# Pseudoisotopy theorem

In mathematics, the pseudoisotopy theorem is a theorem of Jean Cerf's[1] which refers to the connectivity of a group of diffeomorphisms of a manifold.

## Statement

Given a differentiable manifold M (with or without boundary), a pseudo-isotopy diffeomorphism of M is a diffeomorphism of M × [0, 1] which restricts to the identity on $M \times \{0\} \cup \partial M \times [0,1]$.

Given $f : M \times [0,1] \to M \times [0,1]$ a pseudo-isotopy diffeomorphism, its restriction to $M \times \{1\}$ is a diffeomorphism $g$ of M. We say g is pseudo-isotopic to the identity. One should think of a pseudo-isotopy as something that is almost an isotopy—the obstruction to ƒ being an isotopy of g to the identity is whether or not ƒ preserves the level-sets $M \times \{t\}$ for $t \in [0,1]$.

Cerf's theorem states that, provided M is simply-connected and dim(M) ≥ 5, the group of pseudo-isotopy diffeomorphisms of M is connected. Equivalently, a diffeomorphism of M is isotopic to the identity if and only if it is pseudo-isotopic to the identity. [2]

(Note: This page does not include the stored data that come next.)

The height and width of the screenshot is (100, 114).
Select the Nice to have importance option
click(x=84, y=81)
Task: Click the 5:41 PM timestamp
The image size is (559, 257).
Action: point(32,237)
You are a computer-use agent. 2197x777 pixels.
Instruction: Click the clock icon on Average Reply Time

## Relation to Cerf theory

The starting point of the proof is to think of the height function as a 1-parameter family of smooth functions on M by considering the function $\pi_{[0,1]} \circ f_t$. One then applies Cerf theory.[2]

## References

1. ^ French mathematician, born 1928
2. ^ a b J.Cerf, La stratification naturelle des espaces de fonctions différentiables réelles et le théorème de la pseudo-isotopie, Inst. Hautes Études Sci. Publ. Math. No. 39 (1970) 5–173.